> Exercise instructions
Return exactly the lines below, starting with the one that has "Task: Enable 压缩传输模式 compression option" and going on through the one that has "Screen dimensions: 1316x900".

> Data supplied
────────

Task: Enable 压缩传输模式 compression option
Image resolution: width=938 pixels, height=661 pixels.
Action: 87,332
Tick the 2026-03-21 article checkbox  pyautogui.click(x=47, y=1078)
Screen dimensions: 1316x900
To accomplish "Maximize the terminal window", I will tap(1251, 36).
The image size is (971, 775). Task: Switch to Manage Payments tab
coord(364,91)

────────

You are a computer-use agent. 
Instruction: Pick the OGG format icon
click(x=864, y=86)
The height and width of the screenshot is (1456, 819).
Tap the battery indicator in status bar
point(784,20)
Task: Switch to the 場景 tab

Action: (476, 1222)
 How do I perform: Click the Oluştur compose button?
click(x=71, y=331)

────────

> Expected answer
Task: Enable 压缩传输模式 compression option
Image resolution: width=938 pixels, height=661 pixels.
Action: 87,332
Tick the 2026-03-21 article checkbox  pyautogui.click(x=47, y=1078)
Screen dimensions: 1316x900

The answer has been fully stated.